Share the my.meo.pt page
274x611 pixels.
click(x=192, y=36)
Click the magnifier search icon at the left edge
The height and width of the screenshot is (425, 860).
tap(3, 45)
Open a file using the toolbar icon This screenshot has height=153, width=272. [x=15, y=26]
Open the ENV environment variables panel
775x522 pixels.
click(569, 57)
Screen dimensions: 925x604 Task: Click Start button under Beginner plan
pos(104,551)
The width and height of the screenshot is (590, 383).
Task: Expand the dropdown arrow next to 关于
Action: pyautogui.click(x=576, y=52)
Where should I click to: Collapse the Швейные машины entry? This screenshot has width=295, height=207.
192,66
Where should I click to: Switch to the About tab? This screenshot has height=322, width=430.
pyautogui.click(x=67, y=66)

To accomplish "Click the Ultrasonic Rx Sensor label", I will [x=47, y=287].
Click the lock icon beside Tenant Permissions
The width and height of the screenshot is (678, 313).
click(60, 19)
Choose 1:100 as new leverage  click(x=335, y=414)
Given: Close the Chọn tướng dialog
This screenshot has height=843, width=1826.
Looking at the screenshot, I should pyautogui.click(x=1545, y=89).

▶ _Action item_
Reproduce each line, exactly as it appears, from the one that contains "Where should I click to: Collapse" through the last line of the records. Add no other lines.

▶ _Written response_
Where should I click to: Collapse the Швейные машины entry? This screenshot has width=295, height=207.
192,66
Where should I click to: Switch to the About tab? This screenshot has height=322, width=430.
pyautogui.click(x=67, y=66)

To accomplish "Click the Ultrasonic Rx Sensor label", I will [x=47, y=287].
Click the lock icon beside Tenant Permissions
The width and height of the screenshot is (678, 313).
click(60, 19)
Choose 1:100 as new leverage  click(x=335, y=414)
Given: Close the Chọn tướng dialog
This screenshot has height=843, width=1826.
Looking at the screenshot, I should pyautogui.click(x=1545, y=89).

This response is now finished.